## BEGIN Exercise material

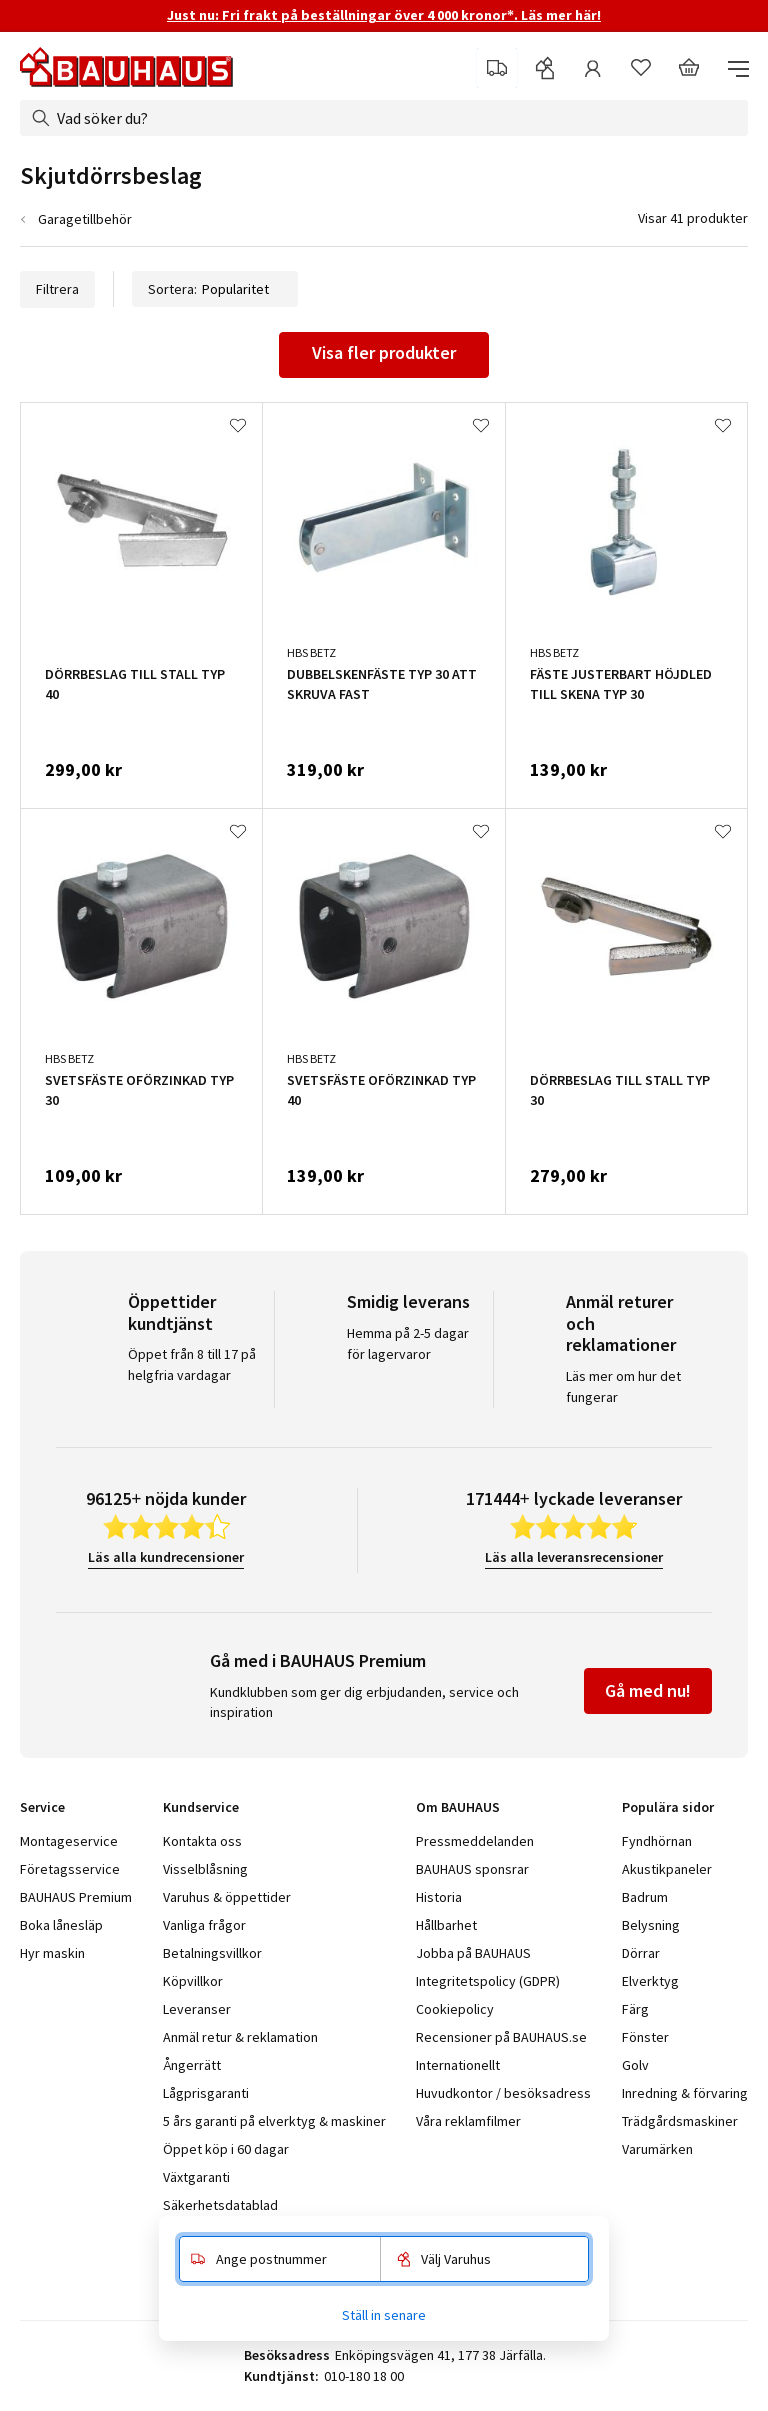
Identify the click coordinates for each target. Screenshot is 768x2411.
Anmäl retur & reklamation (240, 2037)
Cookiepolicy (455, 2009)
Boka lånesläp (61, 1925)
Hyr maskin (52, 1953)
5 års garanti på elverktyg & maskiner (274, 2121)
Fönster (645, 2037)
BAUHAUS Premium (76, 1897)
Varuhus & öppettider (227, 1897)
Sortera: (215, 289)
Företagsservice (70, 1869)
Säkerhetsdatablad (220, 2205)
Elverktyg (650, 1981)
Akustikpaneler (667, 1869)
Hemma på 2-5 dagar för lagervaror (408, 1343)
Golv (635, 2065)
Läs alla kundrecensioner (166, 1557)
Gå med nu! (648, 1690)
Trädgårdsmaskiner (680, 2121)
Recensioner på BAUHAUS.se (501, 2037)
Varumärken (657, 2149)
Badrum (645, 1897)
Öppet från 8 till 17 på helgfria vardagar (192, 1364)
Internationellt (458, 2065)
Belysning (651, 1925)
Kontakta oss (202, 1841)
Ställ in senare (384, 2315)
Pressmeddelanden (475, 1841)
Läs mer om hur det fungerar (623, 1386)
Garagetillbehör (85, 219)
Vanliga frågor (204, 1925)
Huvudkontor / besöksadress (503, 2093)
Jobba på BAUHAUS (473, 1953)
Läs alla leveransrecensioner (574, 1557)
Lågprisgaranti (206, 2093)
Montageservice (69, 1841)
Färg (635, 2009)
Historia (439, 1897)
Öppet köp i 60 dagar (226, 2149)
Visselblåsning (205, 1869)
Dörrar (641, 1953)
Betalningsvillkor (212, 1953)
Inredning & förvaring (685, 2093)
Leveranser (197, 2009)
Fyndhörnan (657, 1841)
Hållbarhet (446, 1925)
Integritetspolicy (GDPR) (488, 1981)
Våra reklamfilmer (468, 2121)
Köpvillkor (193, 1981)
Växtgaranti (196, 2177)
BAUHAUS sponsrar (472, 1869)
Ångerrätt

## END Exercise material

| Work instructions |
Copy all of the rows above exactly as they appear, leaving any picture out of your answer.

| Worked solution |
Identify the click coordinates for each target. Screenshot is 768x2411.
Anmäl retur & reklamation (240, 2037)
Cookiepolicy (455, 2009)
Boka lånesläp (61, 1925)
Hyr maskin (52, 1953)
5 års garanti på elverktyg & maskiner (274, 2121)
Fönster (645, 2037)
BAUHAUS Premium (76, 1897)
Varuhus & öppettider (227, 1897)
Sortera: (215, 289)
Företagsservice (70, 1869)
Säkerhetsdatablad (220, 2205)
Elverktyg (650, 1981)
Akustikpaneler (667, 1869)
Hemma på 2-5 dagar för lagervaror (408, 1343)
Golv (635, 2065)
Läs alla kundrecensioner (166, 1557)
Gå med nu! (648, 1690)
Trädgårdsmaskiner (680, 2121)
Recensioner på BAUHAUS.se (501, 2037)
Varumärken (657, 2149)
Badrum (645, 1897)
Öppet från 8 till 17 på helgfria vardagar (192, 1364)
Internationellt (458, 2065)
Belysning (651, 1925)
Kontakta oss (202, 1841)
Ställ in senare (384, 2315)
Pressmeddelanden (475, 1841)
Läs mer om hur det fungerar (623, 1386)
Garagetillbehör (85, 219)
Vanliga frågor (204, 1925)
Huvudkontor / besöksadress (503, 2093)
Jobba på BAUHAUS (473, 1953)
Läs alla leveransrecensioner (574, 1557)
Lågprisgaranti (206, 2093)
Montageservice (69, 1841)
Färg (635, 2009)
Historia (439, 1897)
Öppet köp i 60 dagar (226, 2149)
Visselblåsning (205, 1869)
Dörrar (641, 1953)
Betalningsvillkor (212, 1953)
Inredning & förvaring (685, 2093)
Leveranser (197, 2009)
Fyndhörnan (657, 1841)
Hållbarhet (446, 1925)
Integritetspolicy (GDPR) (488, 1981)
Våra reklamfilmer (468, 2121)
Köpvillkor (193, 1981)
Växtgaranti (196, 2177)
BAUHAUS sponsrar (472, 1869)
Ångerrätt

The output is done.